Çanakkale Savaşlarında Ölen İkizler, Kardeşler

Hem okudum hem de yazdım,
Yalan dünya senden bezdim,
Dağlar koyağını gezdim,
Yiten yavru bulunur mu?


Mermiler evlatları vuruyor, ölenler ise analar oluyordu.

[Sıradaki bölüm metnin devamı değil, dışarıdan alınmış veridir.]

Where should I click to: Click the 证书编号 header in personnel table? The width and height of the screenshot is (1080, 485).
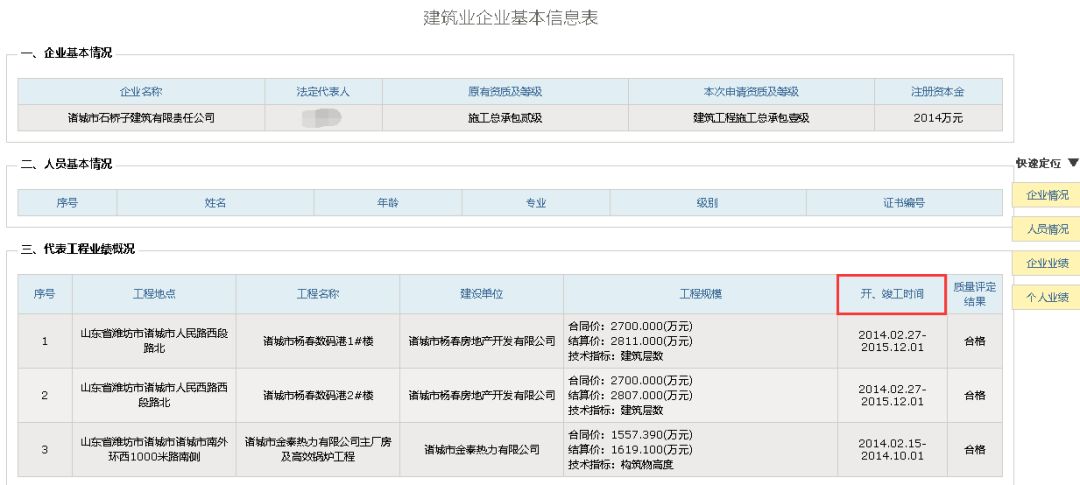[903, 202]
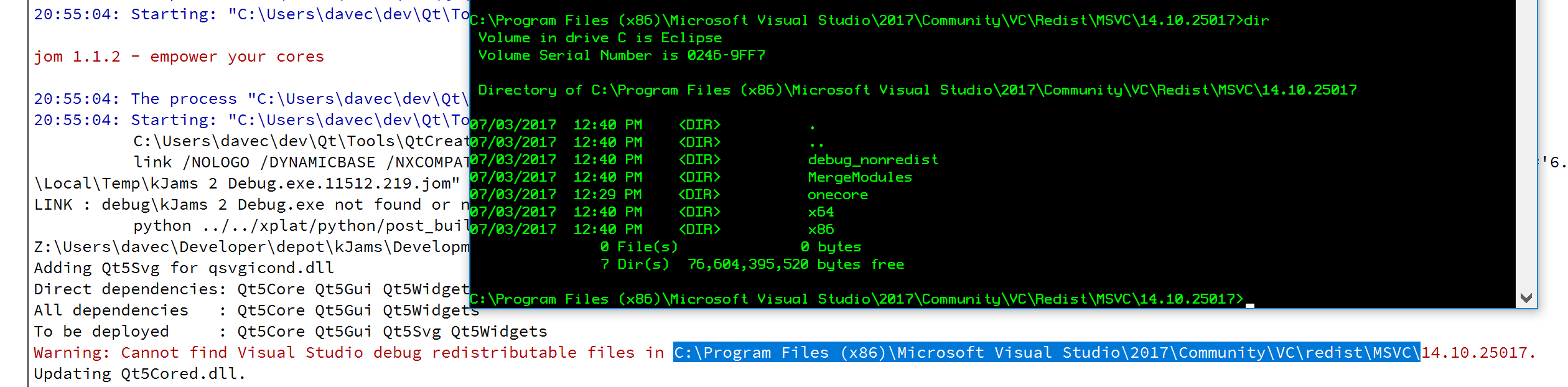The image size is (1568, 387).
Task: Select the onecore directory listing
Action: pos(838,195)
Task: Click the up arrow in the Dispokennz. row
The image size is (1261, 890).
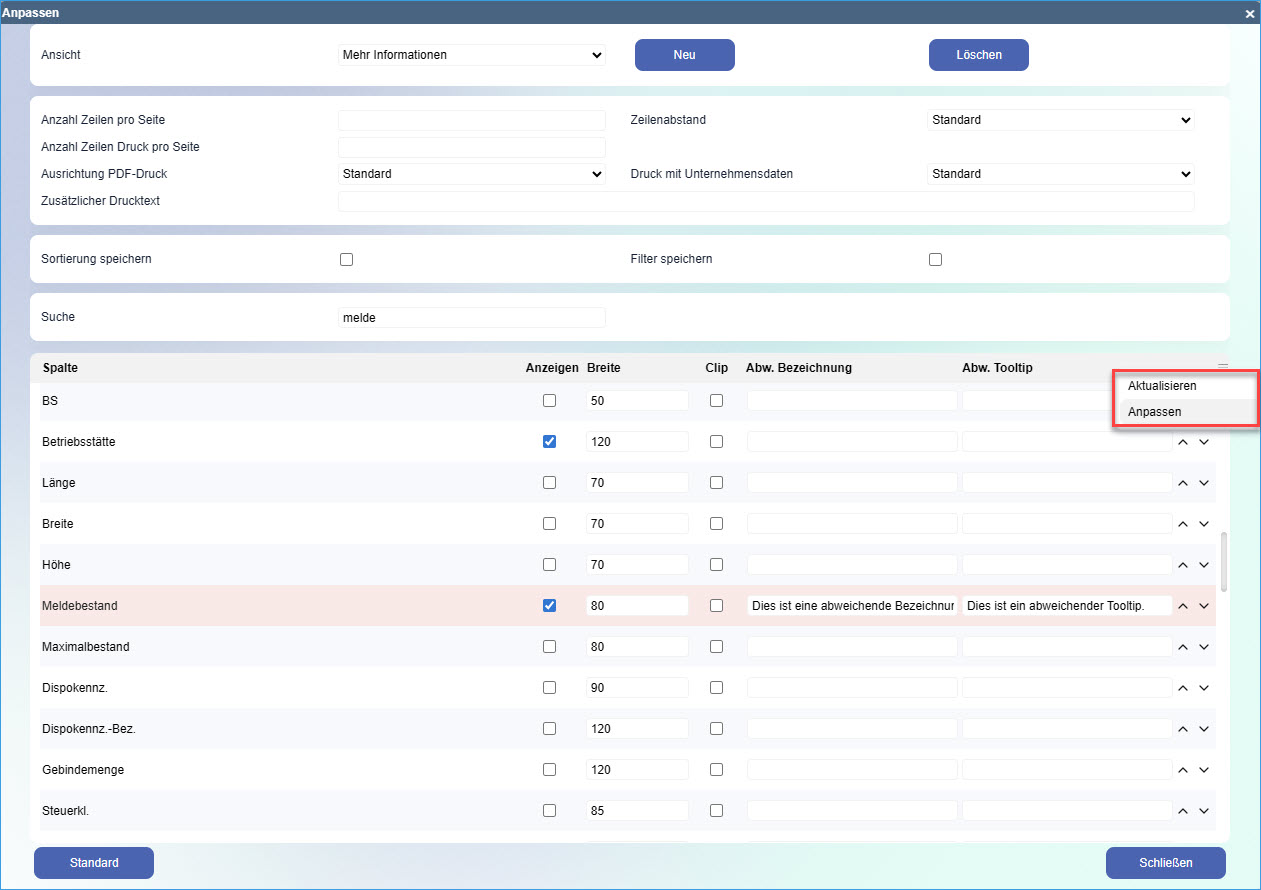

1.Dünya Savaşı birçoğumuz için siperlerde; fareler, çamur, kan, hastalık, açlık ve bomba ya da mermiyle yaşam ya da ölüm demektir. Bir savaştır ki, Çanakkale içindeki her şey ağlar. Bittabi bunlar tarihin bir parçasıdır.
Çanakkale savaşlarında verilen kurbanlara dair bir başka trajik yön, cephede ölen kardeş ve baba oğulların öykülerinin fazlalığıdır. Ancak, savaş denince hemen her detay yazılmış iken, Anadolu halkının savaş ve şahadetleri kanıksadığından mıdır nedir, savaşta ölen kardeş ve baba oğullar hakkında çok fazla yazılıp çizilmez. Savaşta ölen kardeşler ve baba oğulların öyküleri tarih içinde kaybolup gitmiştir adeta.
Bu konuda karşılaştırmalı bir çalışma yapmak çok mümkün olmadı. Müttefik güçlerinin kayıtları ise bizdekinden daha fazlaydı. Aynı günde ölen 3 kardeş mi istersiniz. Aynı bomba ile parçalanan ikizler mi. Düşman analarının yürekleri de dağlanıyordu. Ana bu. Adı, milliyeti önemli mi? İngilizlerin “ Dostlar Tugayı” adıyla yakın arkadaş, kardeş ve baba oğullardan oluşan birlikler teşkil ettiği de bilinir. Bu birlikleri kuran rütbelilere göre moral açısından bu çok faydalı olacaktı. Ama kısa süre sonra bunun böyle olmadığı görüldü. Anadolu’da ise o kadar çok savaş yaşanmıştı ki, artık bir evden şehit çıkmış ise, bir daha o evden evlat alınmamasına da karar verildi bir donem.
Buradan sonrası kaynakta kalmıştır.